Half of them also received import alerts, which prohibit at-risk
products from entering the country by allowing customs officials to
detain them without examination.
Eleven of the manufacturers cited by the FDA this year marketed some
of their at-risk products to children, including diarrhea and pink
eye medicines, toothpaste and sunscreen, according to the letters.
Florida-based Lex, a contract manufacturer of cough and cold
medicines that can be used by children, was called out by the FDA on
Aug. 17 for lax testing and repeated quality-control violations
going back to 2004.
Lex co-owner Charlene Paz said the company has addressed the
shortcomings identified by the FDA and is conducting all required
tests for impurities whenever they get ingredients susceptible to EG
and DEG contamination.
Fourteen foreign manufacturers that sold products susceptible to DEG
and EG poisoning were placed on import alert lists for failure to
prove sufficient quality control. They include South Korea's LCC,
which makes Oriox and other mouthwashes, and India-based toothpaste
manufacturers Suhan Aerosol and Orchid Lifesciences.
An LCC spokesperson said the company is in the process of responding
to the FDA. Suhan and Orchid said EG and DEG were not found in their
products.
Four of the 14 companies were put on an import alert list for not
responding to requests for records. They are Daxal Therapeutics and
Skyline Herbals from India, and South Korea’s KM Pharmaceutical and
Sangleaf Pharma.
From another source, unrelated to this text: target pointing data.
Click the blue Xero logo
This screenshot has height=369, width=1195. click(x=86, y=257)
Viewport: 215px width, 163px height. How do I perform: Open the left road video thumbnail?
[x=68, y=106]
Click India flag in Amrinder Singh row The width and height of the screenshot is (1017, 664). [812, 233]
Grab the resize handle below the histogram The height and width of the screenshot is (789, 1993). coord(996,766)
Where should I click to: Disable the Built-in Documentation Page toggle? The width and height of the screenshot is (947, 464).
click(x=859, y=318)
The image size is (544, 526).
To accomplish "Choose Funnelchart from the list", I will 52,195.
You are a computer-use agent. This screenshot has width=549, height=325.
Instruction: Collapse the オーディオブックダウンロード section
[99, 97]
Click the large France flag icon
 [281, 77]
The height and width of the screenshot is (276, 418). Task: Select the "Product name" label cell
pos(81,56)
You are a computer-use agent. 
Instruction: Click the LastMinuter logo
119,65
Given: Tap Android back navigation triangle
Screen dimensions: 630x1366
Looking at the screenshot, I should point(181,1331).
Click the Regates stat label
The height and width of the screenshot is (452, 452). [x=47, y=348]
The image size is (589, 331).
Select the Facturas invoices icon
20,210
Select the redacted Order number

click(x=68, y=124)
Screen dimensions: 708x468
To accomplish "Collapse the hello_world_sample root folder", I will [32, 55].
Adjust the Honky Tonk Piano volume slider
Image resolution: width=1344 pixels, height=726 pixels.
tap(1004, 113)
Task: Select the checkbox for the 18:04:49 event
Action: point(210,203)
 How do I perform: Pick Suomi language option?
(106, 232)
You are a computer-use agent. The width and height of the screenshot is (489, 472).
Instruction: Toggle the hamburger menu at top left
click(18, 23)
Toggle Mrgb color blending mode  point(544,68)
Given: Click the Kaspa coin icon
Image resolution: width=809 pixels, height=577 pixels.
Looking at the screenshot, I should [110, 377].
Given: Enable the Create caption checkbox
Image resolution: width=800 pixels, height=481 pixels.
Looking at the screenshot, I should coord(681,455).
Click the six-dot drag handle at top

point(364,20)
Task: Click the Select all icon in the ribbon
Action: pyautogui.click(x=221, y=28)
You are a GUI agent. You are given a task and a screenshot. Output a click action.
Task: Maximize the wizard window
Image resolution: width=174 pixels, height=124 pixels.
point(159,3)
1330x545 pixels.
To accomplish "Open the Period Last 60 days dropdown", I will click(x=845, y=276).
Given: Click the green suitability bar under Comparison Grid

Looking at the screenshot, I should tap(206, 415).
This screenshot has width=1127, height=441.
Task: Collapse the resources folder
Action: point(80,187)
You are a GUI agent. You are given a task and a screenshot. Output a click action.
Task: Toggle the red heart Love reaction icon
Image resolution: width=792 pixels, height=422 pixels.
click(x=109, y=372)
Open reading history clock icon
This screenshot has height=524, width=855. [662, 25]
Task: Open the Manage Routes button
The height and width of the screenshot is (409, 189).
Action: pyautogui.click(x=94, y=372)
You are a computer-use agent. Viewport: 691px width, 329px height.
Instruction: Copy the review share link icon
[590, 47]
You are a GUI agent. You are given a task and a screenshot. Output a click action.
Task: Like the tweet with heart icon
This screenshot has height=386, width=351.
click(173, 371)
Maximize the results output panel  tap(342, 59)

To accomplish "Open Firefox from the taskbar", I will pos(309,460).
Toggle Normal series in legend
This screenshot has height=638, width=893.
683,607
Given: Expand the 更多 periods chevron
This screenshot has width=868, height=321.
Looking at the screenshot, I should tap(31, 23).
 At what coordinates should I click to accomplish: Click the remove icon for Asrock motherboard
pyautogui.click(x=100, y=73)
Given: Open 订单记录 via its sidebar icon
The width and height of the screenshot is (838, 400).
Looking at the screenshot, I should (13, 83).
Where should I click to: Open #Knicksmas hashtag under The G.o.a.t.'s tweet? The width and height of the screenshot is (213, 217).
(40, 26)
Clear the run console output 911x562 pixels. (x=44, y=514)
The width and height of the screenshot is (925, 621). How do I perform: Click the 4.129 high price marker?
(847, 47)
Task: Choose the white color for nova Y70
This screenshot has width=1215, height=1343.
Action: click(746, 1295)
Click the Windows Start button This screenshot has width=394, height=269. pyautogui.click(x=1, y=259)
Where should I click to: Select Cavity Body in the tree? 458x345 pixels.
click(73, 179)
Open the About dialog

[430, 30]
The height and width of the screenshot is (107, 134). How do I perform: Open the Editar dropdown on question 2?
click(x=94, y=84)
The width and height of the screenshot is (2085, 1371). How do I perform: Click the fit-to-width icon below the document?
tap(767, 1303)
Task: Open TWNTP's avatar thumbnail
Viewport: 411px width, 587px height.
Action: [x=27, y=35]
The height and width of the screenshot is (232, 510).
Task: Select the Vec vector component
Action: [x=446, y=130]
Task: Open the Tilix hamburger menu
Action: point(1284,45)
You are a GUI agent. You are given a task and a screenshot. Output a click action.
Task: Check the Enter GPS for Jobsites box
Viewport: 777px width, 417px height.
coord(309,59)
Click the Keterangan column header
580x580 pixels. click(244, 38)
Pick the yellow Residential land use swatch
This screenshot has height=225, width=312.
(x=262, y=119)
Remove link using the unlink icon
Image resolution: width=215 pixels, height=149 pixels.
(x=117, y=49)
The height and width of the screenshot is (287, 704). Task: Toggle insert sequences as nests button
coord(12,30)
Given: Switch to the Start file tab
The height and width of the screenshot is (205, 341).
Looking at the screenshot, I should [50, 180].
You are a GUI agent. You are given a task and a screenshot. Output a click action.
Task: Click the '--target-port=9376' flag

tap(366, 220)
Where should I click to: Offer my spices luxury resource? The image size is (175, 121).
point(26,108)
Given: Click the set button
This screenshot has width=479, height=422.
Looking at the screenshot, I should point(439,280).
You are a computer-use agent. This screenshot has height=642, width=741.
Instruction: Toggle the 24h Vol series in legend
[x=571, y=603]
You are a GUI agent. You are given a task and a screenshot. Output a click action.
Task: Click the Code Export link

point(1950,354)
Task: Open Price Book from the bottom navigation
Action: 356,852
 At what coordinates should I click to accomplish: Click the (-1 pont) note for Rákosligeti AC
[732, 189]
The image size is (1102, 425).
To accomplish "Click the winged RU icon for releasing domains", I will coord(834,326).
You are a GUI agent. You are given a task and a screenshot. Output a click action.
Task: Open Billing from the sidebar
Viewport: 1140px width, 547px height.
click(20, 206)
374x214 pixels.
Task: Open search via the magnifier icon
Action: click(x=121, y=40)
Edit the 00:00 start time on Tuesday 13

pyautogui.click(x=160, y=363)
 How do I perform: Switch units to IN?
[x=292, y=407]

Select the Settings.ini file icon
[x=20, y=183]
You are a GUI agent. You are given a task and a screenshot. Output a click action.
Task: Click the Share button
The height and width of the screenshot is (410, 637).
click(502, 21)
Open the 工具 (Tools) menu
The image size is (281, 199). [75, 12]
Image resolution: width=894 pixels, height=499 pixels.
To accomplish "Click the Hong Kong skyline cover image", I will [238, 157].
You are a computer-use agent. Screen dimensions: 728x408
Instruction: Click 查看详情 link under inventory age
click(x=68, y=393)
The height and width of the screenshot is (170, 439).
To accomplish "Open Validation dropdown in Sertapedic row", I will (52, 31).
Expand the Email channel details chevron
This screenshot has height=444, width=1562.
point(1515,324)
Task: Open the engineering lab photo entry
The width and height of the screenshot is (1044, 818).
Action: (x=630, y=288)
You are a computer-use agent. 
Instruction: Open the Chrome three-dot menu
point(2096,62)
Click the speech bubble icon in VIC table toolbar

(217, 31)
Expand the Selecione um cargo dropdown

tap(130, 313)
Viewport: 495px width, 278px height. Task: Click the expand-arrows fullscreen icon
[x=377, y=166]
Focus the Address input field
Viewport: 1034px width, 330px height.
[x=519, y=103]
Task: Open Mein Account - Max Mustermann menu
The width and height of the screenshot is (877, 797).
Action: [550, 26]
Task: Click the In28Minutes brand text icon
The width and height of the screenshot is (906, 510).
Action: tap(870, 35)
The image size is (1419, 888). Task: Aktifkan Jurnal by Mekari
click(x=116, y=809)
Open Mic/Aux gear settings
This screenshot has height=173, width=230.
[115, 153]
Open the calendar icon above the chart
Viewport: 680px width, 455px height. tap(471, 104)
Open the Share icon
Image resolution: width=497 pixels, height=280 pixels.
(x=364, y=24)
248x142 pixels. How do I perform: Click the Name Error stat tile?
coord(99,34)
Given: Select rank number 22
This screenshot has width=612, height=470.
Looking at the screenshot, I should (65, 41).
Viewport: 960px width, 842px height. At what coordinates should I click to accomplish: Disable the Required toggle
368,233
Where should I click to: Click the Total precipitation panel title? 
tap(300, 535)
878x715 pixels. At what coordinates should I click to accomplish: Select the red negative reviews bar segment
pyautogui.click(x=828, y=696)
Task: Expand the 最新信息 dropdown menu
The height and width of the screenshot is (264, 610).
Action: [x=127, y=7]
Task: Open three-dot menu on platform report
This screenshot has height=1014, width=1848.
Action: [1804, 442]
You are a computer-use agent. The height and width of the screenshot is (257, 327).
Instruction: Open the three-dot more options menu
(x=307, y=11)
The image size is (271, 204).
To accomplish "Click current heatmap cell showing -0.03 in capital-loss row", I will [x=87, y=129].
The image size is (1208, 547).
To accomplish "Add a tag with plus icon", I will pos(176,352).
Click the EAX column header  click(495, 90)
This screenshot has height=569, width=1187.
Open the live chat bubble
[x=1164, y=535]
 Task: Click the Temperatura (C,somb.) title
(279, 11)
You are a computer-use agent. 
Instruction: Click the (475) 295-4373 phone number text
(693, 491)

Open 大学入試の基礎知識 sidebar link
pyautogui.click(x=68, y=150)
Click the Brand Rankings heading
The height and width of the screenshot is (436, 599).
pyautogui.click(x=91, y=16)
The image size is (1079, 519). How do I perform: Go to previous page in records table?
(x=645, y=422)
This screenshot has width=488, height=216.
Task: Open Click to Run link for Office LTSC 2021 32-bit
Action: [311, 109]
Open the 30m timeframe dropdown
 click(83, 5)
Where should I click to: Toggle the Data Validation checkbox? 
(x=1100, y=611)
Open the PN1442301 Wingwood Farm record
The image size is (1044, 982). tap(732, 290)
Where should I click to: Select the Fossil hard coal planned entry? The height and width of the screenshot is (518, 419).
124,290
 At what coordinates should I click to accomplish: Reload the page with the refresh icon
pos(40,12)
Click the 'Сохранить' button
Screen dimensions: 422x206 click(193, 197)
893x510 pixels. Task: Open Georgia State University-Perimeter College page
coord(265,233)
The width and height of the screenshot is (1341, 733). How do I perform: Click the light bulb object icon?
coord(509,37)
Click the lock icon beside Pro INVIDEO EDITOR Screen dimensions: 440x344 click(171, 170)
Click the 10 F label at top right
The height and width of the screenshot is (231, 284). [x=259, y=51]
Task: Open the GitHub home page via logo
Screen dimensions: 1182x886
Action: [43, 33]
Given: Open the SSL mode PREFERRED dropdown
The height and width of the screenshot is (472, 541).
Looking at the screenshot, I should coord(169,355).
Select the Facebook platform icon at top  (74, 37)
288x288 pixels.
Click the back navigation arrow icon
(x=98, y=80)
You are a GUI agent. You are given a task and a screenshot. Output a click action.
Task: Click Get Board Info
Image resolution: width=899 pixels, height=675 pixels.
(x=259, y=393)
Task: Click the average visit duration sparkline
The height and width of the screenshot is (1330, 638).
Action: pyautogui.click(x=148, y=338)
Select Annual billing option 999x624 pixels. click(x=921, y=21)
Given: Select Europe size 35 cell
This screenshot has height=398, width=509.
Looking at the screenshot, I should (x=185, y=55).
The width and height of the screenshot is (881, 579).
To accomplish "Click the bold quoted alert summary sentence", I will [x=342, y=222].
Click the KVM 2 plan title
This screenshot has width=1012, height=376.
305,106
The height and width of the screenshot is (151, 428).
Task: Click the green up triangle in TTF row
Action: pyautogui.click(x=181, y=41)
They could not be reached for comment.
In addition, 13 U.S. makers of consumer products like earwax
removers, nasal spray, hand soap and shampoo, including Lex, were
threatened with possible seizures and injunctions by the FDA.
The regulator said they had failed to conduct required contamination
checks, in several cases relying on suppliers’ certificates of
analysis for the purity of their ingredients, among other
shortcomings.
Greg Landry, a pharmacology and toxicology expert at Massachusetts
College of Pharmacy & Health Sciences, noted the difficulty of
policing every consumer product. But when the FDA becomes aware of a
problem, he said, "their response is usually swift and mighty."
(Reporting by Patrick Wingrove in New York, Rishika Sadam in
Hyderabad and Joyce Lee in Seoul; Editing by Michele Gershberg and
Bill Berkrot)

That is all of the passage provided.